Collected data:
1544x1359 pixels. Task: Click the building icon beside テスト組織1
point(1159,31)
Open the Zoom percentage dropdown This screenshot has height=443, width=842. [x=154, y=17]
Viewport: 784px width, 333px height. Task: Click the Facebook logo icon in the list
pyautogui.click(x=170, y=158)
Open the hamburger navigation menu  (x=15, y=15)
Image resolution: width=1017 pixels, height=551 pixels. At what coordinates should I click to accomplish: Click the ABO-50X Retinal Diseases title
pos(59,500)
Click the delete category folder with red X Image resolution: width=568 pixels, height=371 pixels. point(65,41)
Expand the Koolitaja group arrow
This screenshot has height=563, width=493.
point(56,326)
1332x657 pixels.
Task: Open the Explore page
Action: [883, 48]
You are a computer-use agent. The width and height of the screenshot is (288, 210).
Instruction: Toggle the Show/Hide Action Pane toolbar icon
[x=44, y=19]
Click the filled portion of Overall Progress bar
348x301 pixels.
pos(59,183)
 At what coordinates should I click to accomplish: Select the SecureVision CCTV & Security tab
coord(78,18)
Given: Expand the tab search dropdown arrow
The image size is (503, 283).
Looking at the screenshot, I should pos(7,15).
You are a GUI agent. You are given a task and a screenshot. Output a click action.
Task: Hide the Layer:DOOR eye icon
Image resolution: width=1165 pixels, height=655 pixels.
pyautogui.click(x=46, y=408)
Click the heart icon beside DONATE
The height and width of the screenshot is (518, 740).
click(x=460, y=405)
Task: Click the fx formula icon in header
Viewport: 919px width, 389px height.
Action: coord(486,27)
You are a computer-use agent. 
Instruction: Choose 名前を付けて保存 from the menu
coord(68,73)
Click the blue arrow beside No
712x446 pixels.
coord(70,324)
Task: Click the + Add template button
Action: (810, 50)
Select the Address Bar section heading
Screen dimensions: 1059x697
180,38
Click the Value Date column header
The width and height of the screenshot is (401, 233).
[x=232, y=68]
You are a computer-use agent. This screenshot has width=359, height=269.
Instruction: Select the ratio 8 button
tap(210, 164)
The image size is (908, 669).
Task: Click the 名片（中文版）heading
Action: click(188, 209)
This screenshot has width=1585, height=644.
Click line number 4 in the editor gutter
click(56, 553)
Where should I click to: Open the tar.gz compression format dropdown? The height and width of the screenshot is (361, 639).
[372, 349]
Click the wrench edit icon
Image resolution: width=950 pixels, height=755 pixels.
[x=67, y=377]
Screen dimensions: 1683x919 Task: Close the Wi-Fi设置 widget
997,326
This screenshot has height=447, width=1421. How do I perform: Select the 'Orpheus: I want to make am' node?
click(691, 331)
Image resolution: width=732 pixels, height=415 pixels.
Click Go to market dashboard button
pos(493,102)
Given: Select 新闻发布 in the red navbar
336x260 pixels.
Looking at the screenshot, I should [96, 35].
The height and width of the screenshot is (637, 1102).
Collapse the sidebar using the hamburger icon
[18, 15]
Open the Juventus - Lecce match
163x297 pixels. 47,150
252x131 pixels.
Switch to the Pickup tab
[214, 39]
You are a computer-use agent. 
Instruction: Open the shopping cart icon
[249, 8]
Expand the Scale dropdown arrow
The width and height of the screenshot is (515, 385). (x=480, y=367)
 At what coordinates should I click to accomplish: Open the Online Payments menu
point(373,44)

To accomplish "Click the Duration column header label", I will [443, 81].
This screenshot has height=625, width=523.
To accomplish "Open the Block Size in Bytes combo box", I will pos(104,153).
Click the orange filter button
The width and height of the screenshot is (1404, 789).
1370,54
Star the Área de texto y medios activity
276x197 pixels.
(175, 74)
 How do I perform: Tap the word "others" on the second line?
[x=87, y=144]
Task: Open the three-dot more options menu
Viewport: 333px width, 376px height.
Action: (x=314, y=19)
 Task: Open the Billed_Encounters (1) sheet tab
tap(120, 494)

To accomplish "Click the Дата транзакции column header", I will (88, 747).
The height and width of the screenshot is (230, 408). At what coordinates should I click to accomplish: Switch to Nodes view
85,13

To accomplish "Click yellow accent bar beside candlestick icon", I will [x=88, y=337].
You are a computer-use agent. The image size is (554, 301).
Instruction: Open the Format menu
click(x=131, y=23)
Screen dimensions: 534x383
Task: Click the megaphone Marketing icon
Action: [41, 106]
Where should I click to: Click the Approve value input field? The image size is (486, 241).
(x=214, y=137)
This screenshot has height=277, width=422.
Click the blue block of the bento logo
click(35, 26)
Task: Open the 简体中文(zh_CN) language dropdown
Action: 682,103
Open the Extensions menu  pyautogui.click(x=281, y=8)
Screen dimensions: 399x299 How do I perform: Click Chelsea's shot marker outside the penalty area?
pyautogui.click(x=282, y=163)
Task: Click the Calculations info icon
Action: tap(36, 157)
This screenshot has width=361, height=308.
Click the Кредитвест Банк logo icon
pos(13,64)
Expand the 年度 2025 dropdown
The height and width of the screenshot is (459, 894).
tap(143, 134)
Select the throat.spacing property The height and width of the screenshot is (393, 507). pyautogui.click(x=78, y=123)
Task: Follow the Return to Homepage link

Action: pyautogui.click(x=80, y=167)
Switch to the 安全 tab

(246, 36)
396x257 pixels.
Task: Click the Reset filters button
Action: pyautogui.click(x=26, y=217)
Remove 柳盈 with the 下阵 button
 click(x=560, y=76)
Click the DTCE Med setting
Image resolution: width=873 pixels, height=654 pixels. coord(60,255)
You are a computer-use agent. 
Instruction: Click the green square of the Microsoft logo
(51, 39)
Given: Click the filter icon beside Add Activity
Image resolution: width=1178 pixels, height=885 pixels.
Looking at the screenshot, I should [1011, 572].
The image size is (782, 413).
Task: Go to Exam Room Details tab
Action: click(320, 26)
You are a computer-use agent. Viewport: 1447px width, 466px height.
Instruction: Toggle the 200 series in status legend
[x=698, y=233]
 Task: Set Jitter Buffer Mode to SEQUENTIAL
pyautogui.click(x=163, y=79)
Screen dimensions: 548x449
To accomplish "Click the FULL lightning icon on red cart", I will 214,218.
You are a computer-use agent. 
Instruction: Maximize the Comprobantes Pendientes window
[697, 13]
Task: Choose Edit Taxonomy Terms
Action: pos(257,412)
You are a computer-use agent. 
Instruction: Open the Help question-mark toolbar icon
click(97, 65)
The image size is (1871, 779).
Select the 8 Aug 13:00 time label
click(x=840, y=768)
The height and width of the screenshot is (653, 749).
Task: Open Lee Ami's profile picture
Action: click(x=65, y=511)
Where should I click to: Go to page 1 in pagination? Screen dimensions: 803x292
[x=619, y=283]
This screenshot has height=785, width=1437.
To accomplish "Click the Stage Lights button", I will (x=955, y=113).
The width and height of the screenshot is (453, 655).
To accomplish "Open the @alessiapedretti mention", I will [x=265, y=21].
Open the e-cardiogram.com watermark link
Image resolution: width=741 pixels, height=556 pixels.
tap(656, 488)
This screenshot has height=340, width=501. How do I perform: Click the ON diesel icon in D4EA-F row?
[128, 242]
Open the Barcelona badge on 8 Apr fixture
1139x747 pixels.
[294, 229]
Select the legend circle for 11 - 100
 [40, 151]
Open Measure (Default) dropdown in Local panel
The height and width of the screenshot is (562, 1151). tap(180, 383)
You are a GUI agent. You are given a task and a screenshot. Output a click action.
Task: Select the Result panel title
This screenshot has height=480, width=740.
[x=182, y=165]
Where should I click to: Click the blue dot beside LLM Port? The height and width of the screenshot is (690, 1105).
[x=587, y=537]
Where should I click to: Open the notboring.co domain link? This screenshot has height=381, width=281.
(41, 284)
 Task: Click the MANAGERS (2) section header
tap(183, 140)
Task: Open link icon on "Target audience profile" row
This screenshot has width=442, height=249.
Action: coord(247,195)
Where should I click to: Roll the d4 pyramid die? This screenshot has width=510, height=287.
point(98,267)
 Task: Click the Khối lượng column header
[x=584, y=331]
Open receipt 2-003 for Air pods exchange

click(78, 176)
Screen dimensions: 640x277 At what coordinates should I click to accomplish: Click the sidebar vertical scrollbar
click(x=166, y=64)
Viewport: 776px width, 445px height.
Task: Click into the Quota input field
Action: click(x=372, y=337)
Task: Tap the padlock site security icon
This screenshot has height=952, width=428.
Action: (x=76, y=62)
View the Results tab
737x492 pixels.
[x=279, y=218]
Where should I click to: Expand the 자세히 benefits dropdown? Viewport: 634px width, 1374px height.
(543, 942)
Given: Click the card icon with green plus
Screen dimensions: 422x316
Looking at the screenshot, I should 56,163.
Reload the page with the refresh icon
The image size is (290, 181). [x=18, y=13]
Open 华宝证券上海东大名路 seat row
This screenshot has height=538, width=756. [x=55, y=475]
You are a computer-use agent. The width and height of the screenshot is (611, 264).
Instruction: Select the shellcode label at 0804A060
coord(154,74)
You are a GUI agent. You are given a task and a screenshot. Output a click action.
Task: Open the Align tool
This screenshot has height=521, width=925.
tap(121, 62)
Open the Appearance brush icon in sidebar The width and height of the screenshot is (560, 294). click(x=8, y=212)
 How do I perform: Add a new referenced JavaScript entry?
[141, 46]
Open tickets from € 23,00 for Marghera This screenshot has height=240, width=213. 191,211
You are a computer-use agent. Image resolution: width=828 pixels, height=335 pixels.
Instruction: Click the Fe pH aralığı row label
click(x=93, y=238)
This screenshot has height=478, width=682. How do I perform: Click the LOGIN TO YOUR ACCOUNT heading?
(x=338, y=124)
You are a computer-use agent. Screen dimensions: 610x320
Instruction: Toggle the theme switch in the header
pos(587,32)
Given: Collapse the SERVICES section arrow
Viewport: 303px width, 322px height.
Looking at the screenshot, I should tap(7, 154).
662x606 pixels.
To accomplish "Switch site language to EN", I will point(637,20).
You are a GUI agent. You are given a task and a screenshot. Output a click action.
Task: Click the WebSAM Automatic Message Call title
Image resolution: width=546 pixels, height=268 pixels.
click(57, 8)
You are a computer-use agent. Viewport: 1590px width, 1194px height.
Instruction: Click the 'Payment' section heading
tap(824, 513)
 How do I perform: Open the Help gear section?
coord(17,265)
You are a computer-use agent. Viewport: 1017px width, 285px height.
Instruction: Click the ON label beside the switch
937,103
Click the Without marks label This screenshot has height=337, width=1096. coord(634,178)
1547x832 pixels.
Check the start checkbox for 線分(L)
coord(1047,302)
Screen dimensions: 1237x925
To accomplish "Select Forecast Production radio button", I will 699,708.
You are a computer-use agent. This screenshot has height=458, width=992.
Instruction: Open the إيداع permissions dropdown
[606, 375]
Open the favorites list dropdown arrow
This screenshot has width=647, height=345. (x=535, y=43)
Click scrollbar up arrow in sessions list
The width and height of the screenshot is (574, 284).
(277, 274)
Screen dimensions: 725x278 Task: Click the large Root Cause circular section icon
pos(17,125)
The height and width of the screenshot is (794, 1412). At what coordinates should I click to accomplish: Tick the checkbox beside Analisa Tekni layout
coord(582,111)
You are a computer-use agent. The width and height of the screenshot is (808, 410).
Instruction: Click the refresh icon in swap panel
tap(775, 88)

WHAT TO WORK ON » Restate the data verbatim through the "is (288, 210)." line.

RESULT OF THIS TASK »
1544x1359 pixels. Task: Click the building icon beside テスト組織1
point(1159,31)
Open the Zoom percentage dropdown This screenshot has height=443, width=842. [x=154, y=17]
Viewport: 784px width, 333px height. Task: Click the Facebook logo icon in the list
pyautogui.click(x=170, y=158)
Open the hamburger navigation menu  (x=15, y=15)
Image resolution: width=1017 pixels, height=551 pixels. At what coordinates should I click to accomplish: Click the ABO-50X Retinal Diseases title
pos(59,500)
Click the delete category folder with red X Image resolution: width=568 pixels, height=371 pixels. point(65,41)
Expand the Koolitaja group arrow
This screenshot has height=563, width=493.
point(56,326)
1332x657 pixels.
Task: Open the Explore page
Action: [883, 48]
You are a computer-use agent. The width and height of the screenshot is (288, 210).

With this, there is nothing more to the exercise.